This tells R to take ped and filter it for data captured by the State Library sensor on the 1st of January, 2019, then store this filtered data in an object named state_lib_jan_one. If you have successfully done this, you'll see state_lib_jan_one in your RStudio environments tab and your state_lib_jan_one data should looks like the following:

  • How many rows and columns are in state_lib_jan_one?
  • Explain why there are this many rows. (This may seem obvious, but if you develop a checking mechanism like this, you'll be able to spot data quality or coding issues much sooner, which can save you a lot of time.)
  • In which hour is pedestrian count highest? Explain whether or not this makes sense.

Line plot

A better way to understand the pedestrian count around the State Library sensor in each hour of the day (of Jan 1st, 2019) is to produce a visualisation. Line plots are typically used to visualise time-series data sets, with the x-axis representing the time or date (or both) and the y-axis representing some time-series process. To produce a line plot of the pedestrian count around the State Library for each hour of the day:

  • Take state_lib_jan_one and pipe in the ggplot() function.
  • Specify the aesthetics layer, i.e., what should be placed in the x and y-axis. This goes inside the aes(), which goes inside of ggplot().
  • Add the geometric (or geom) layer to tell R that the visual element we need for our plot is the line.

Fill out the missing parts of the code chunk (???) and then run:

# Line plot of State Library pedestrian count
state_lib_jan_one %>%
  ggplot(aes(y = Count, x = Time)) +
  geom_line()

Describe the pedestrian count from 0:00 to 23:00 on January 1st, 2019, i.e., when is the peak, trough, steepest decline, etc. Would you expect this pattern to appear the following day?

Bar plot

You can copy and run the following code chunk to produce the equivalent plot using bars, i.e., a bar plot of the state library pedestrian count for each hour of the day.

# Bar plot of count
state_lib_jan_one %>%
  ggplot(aes(y = Count, x = Time)) +
  geom_bar(stat = "identity")

Side-by-side box plot

Suppose we wanted to visualise the distribution of pedestrian count from the State Library sensor for each hour of the day (over the month of January, 2019). That is, we want to know what the central tendency, variability and shape of pedestrian count around the State Library looks like at 0:00, 1:00, 2:00, ..., 23:00. We will begin by filtering the data for only pedestrian counts from the State Library:

  • Take ped and pipe in the filter() function.
  • Filter Sensor to "State Library".
  • Store this filtered data in an object named state_lib.

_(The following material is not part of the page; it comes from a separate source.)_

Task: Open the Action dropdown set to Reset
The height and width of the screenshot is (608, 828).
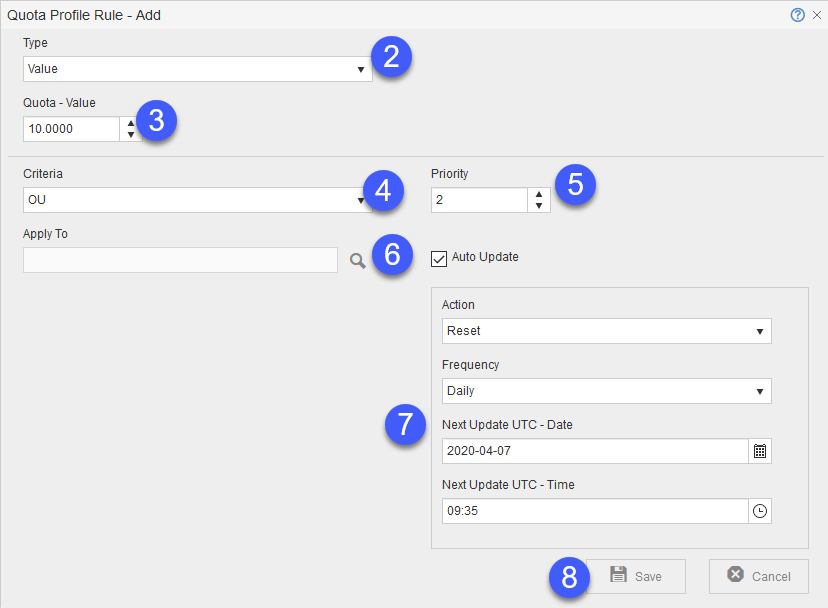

Fill out the missing parts of the code chunk (???) and then run:

# Filter for State Library
state_lib <- ped %>% 
  filter(Sensor == "State Library")

# Print state_lib
state_lib %>% head()
A tibble: 6 x 5
SensorDate_TimeDateTimeCount
<chr><dttm><date><dbl><dbl>
State Library2018-12-31 13:00:002019-01-0101548
State Library2018-12-31 14:00:002019-01-0111494
State Library2018-12-31 15:00:002019-01-012 878
State Library2018-12-31 16:00:002019-01-013 309
State Library2018-12-31 17:00:002019-01-014 133
State Library2018-12-31 18:00:002019-01-015 110

Using state_lib, we can plot a side-by-side box plot of the pedestrian count around the State Library with the following steps:

  • Take state_lib and pipe in the ggplot() function
  • Add the aesthetic layer, which should have Time, Count and Time specified in the x, y and group argument inside of aes(). Note that aes() goes inside of ggplot().
  • Add the geom layer to tell R that the visual element we need for our plot is the boxplot.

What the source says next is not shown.